L’histoire du Faucon éternel est reliée à celle de Reine des batailles par de nombreux paradoxes temporels entremêlés les uns aux autres. Lus ensemble, les deux romans forment une réinterprétation science-fantasy de la légende du roi Arthur.

Faucon éternel

Fiche technique

  • Titre : Le Faucon éternel
  • Auteur : David Gemmell
  • Genre : Fantasy héroïque / Dark fantasy
  • Nombre de pages (La Volte) : 384 pages
  • Première édition : 1999
  • Niveau : Lecteur intermédiaire

Bibliochimie

Si un alchimiste voulait recréer ce livre dans son alambic, quelles choses pourrait-il utiliser comme ingrédient ?

– Un peuple de tribu des montagnes

– Un jeune outlander promis à de grandes choses

– Un monde où s’entremêlent magie et technologie

A quoi s'attendre ?

Jeune orphelin et voleur notoire, Gaelen est recueilli par Caswallon, le héros farlain des clans des montagnes, après que les Aenirs, un peuple conquérant et sanguinaire, ont détruit sa ville et massacré ses habitants.
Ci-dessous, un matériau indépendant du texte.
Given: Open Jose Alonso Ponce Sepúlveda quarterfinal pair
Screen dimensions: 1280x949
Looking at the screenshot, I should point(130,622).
Alors que les deux hommes voient dans leur rencontre le simple fruit du hasard, le druide Taliesen, qui orchestre les événements dans l’ombre, emploie une technologie ancienne lui permettant d’étudier les futurs, présents et passés possibles dans un unique but : sauver la reine Sigarni et les Highlanders de la cruauté des Aenirs et de leur soif de conquête.

Devenus des rouages essentiels des manipulations temporelles du druide, Gaelen et Caswallon vont devoir tenter de sauver ce qui ressemble fort à une situation désespérée.

Faucon éternel, Reine des batailles et paradoxes temporels

L’histoire du Faucon éternel se déroule dans un monde alternatif, inspiré des Îles Britanniques du Haut Moyen Âge britannique, dans lequel les clans des Highlands doivent faire face à l’expansionnisme d’un peuple sanguinaire nommé les Aenirs, inspirés des Vikings.

Le Faucon éternel s’inscrit dans la continuité des grands cycles de Gemmell, notamment celui de Drenaï, dont il partage l’esprit, à savoir  une fantasy réaliste, musclée, mais profondément humaine.

La Faucon éternel est également remarquable pour sa manière de revisiter certains archétypes gemmelliens :

  • le héros en quête de rédemption,
  • le mentor vieillissant,
  • les armées écrasantes,
  • les duels où se jouent plus que la vie.

Dans ce dernier, Gemmell affine son style, plus introspectif, plus sombre, presque méditatif par moments. On y sent l’auteur au sommet de sa maîtrise narrative, capable de mêler action brutale et émotion sincère.

Avis de la Rédac'

Keul : Le Faucon éternel trônait dans ma bibliothèque depuis quelques année, moitié dans ma pile à lire, moitié oublié, aussi ai-je pris les chose en main pour lui donner sa chance. Et comme tous les Gemmell que j’ai lus jusque-là, je ne l’ai pas regretté un instant. Ce roman est  puissant et dense, avec une certaine mélancolie à laquelle l’auteur ne nous a pas habitué. Le Faucon éternel n’est pas uniquement un roman de batailles épiques, mais c’est un livre sur la mémoire, la culpabilité et la possibilité – ou l’impossibilité – de se changer soi-même ou son destin. Les personnages sont d’une force rare, très bien développés et les scènes d’action fulgurantes et intenses. L’univers, bien que classique et concentré sur les terre des héros, est riche et profond, facilitant l’immersion du lecteur. Le Faucon éternel est donc un excellent choix pour les lecteurs qui veulent découvrir un Gemmell plus nuancé, ou pour ceux qui cherchent une histoire où les héros ne sont jamais parfaits, mais toujours inoubliables.